Education Department officials will meet with a negotiating committee next week for a final round of discussions about how to provide relief and to which borrowers. The two daylong sessions next week will cap months of work that began in June when the Supreme Court struck down President Biden’s first attempt to provide broad-based student loan forgiveness.

Unlike that plan, the Biden administration is now looking to provide relief to discrete groups of borrowers who meet certain eligibility criteria, such as how much time they’ve spent in repayment and whether they qualified but didn’t apply for relief under other programs.

The updated proposals build off the committee’s discussions at last month’s meeting. In response, the department is now planning to waive up to $20,000 for borrowers who owe more than they initially borrowed, who are enrolled in an income-driven repayment plan and whose income is below 225 percent of the federal poverty guidelines.

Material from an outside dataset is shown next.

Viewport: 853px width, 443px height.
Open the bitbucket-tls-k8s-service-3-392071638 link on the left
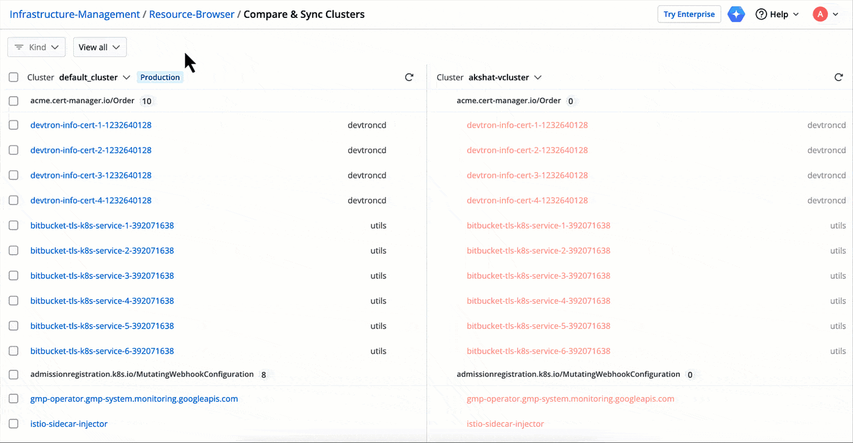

Borrowers who are enrolled in the department’s new repayment plan, known as SAVE, and who earn less than $125,000 also will qualify for $20,000 in relief. 

Other borrowers who aren’t signed up for an income-driven repayment plan and who owe more than they initially borrowed would get up to $10,000 waived. Borrowers in this group whose income falls below 225 percent of the federal poverty guidelines would be eligible for another $10,000 in relief.

The negotiating committee will meet Dec. 11 and 12 to review the proposals. The department will incorporate any regulatory text on which the committee reaches consensus in a draft rule, which should be released next year.

“Student loans are supposed to be a bridge to a better life, not a life sentence of endless debt,” Education Secretary Miguel Cardona said in a statement. “This rulemaking process is about standing up for borrowers who’ve been failed by the country’s broken student loan system and creating new regulations that will reduce the burden of student debt in this country.”